Our dot product model approach to collaborative filtering is known as *probalistic matrix factorisation (PMF)* and works quite well, and is the basis of many successful real-world recommendation systems. Another approach, which generally works similarly well given the same data is deep learning.

To turn our architure into a deep learning model, we need to take the results of the embedding lookup and concatenate these activations together. This gives us a matrix which we can then pass through linear layers and nonlinearities in the usual way.
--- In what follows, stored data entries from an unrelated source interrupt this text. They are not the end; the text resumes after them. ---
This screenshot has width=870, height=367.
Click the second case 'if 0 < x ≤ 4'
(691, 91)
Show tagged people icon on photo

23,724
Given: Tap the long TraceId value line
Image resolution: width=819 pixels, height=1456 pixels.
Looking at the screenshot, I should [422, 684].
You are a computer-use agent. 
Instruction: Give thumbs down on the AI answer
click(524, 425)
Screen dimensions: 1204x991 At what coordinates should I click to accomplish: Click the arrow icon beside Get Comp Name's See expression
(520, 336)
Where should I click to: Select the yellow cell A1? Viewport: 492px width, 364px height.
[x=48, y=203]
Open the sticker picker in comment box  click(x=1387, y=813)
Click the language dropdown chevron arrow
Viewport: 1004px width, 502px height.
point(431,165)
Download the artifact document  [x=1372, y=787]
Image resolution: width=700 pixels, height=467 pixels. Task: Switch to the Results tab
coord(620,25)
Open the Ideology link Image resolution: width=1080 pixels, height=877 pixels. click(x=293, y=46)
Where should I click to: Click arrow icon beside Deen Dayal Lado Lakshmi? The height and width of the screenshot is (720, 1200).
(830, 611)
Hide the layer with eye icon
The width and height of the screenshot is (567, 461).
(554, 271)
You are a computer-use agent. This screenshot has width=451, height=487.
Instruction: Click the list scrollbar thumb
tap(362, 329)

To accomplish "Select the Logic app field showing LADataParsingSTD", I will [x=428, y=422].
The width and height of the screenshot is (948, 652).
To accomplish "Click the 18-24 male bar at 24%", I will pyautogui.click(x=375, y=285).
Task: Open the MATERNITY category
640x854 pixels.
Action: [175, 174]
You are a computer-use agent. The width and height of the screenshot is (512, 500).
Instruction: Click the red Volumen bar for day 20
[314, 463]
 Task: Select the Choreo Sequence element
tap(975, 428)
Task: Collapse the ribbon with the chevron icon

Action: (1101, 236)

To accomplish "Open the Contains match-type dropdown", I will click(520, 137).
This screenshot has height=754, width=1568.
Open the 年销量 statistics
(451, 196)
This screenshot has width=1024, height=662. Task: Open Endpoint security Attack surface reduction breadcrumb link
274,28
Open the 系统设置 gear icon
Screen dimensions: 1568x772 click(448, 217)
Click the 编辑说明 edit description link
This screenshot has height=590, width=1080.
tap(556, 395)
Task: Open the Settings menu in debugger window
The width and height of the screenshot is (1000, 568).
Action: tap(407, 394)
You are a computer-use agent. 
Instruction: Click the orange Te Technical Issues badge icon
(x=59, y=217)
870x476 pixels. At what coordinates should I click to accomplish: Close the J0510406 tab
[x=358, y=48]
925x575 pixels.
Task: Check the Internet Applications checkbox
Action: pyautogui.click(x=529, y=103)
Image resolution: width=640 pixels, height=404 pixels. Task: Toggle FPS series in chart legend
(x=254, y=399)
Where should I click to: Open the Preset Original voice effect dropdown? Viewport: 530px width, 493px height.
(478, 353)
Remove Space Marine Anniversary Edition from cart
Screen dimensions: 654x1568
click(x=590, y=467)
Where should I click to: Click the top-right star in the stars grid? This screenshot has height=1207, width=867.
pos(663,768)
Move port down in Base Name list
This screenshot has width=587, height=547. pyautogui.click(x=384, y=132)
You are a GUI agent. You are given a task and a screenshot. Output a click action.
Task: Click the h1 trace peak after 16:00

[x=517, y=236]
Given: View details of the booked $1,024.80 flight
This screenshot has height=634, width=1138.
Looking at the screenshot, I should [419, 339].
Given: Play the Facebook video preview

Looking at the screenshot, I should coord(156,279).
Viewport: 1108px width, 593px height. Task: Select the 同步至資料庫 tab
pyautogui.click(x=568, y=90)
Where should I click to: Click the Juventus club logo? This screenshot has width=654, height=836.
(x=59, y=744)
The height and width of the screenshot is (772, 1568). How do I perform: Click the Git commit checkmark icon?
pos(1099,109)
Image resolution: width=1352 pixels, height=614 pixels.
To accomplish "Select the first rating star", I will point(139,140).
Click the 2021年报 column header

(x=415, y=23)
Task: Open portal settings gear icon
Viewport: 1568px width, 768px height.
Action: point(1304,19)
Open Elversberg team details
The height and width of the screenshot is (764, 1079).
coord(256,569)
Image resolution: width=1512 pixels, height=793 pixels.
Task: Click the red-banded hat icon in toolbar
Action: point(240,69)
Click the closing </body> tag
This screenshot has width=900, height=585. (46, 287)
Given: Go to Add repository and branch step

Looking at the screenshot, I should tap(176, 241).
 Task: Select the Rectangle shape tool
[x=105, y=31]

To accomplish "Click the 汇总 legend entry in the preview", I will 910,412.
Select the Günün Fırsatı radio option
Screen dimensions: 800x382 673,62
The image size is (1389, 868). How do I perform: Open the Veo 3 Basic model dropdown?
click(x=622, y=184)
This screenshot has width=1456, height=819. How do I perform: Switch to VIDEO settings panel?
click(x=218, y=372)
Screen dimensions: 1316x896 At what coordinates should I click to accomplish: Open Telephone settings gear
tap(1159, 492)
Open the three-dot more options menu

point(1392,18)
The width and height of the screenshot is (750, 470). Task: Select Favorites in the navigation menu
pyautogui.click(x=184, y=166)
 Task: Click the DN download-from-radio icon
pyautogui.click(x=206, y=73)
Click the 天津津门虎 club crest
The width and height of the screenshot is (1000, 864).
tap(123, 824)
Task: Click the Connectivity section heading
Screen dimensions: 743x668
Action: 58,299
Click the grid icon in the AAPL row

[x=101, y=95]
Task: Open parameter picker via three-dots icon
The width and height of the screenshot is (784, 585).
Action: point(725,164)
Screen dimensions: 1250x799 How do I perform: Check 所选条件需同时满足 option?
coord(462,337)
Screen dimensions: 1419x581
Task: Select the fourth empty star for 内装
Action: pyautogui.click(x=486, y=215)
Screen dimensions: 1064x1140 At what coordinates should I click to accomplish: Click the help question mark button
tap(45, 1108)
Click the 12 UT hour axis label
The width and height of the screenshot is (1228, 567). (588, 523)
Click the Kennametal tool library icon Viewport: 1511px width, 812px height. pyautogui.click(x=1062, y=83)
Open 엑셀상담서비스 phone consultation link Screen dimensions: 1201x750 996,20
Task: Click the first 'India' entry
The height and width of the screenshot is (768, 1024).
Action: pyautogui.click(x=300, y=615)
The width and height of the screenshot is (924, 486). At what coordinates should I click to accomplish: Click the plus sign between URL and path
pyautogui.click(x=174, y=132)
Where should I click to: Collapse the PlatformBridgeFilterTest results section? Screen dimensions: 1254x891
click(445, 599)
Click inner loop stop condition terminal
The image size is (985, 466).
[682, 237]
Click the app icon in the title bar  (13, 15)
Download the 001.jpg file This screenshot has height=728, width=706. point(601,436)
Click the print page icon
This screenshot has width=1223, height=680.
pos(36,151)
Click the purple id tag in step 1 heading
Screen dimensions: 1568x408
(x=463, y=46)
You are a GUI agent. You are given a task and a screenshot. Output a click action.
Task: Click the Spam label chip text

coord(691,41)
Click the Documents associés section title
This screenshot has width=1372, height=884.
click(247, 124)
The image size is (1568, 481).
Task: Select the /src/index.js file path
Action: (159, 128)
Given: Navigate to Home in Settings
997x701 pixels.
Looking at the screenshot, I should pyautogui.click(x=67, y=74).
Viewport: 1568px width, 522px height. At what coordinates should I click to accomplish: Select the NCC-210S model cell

Since we'll be concatenating the embeddings, rather than taking their dot product, the two embedding matrices can have different sizes (i.e., different numbers of later factors).

fastai has a function `get_emb_sz` that returns recommended sizes for embedding matrices for your data, based on a heuristic.



In [6]:
embs = get_emb_sz(dls)
embs

[(944, 74), (1665, 102)]

Implementing this into a class, as before, we get the following.

In [7]:
class CollabNN(Module):
    def __init__(self, user_sz, item_sz, y_range=(0,5.5), n_act=100):
        self.user_factors = Embedding(*user_sz)
        self.item_factors = Embedding(*item_sz)
        self.layers = nn.Sequential(
            nn.Linear(user_sz[1] + item_sz[1], n_act),
            nn.ReLU(),
            nn.Linear(n_act, 1))
        self.y_range = y_range
    
    def forward(self, x):
        embs = self.user_factors(x[:,0]),self.item_factors(x[:,1])
        x = self.layers(torch.cat(embs, dim=1))
        return sigmoid_range(x, *self.y_range)

And using this to create a model:

In [8]:
model = CollabNN(*embs)

`CollabNN` creates our `Embedding` layers in the same way as previous classes in this chapter, except that we now use the `embs` sizes.

`self.layers` is identical to the mini-neural net we created for MNIST.

In `forward`, we apply the embeddings, concatenate the results, and pass this through the mini-neural net.

Finally, we apply `sigmoid_range` as we have in previous models.

Training the model, we do the following:

In [9]:
learn = Learner(dls, model, loss_func=MSELossFlat())
learn.fit_one_cycle(5, 5e-3, wd=0.01)

epoch,train_loss,valid_loss,time
0,0.933598,0.952186,00:07
1,0.898114,0.905402,00:06
2,0.870572,0.882016,00:08
3,0.818981,0.87063,00:06
4,0.756483,0.873019,00:06


### Deep Learning using fastai's `collab_learner`

fastai provides the above model in `fastai.collab` if you pass `use_nn=True` in your call to `collab_learner` (including calling `get_emb_sz` for you), and lets you easily create more layers.

For instance, the below architecture has two hidden layers of size 100 and 50, respectively.

In [10]:
learn = collab_learner(dls, use_nn=True, y_range=(0, 5.5), layers=[100,50])
learn.fit_one_cycle(5, 5e-3, wd=0.1)

epoch,train_loss,valid_loss,time
0,0.969892,0.97392,00:11
1,0.921386,0.914596,00:07
2,0.886867,0.889625,00:08
3,0.834015,0.868451,00:09
4,0.758782,0.873408,00:08


Although the results of `EmbeddingNN` are a bit worse than the dot product approach (which shows the power of carefully constructing an architecture for a domain), it does allow us to do something very important: we can now directly incorporate other user and movie information, date and time information, or any other information that may be relevant to the recommendation.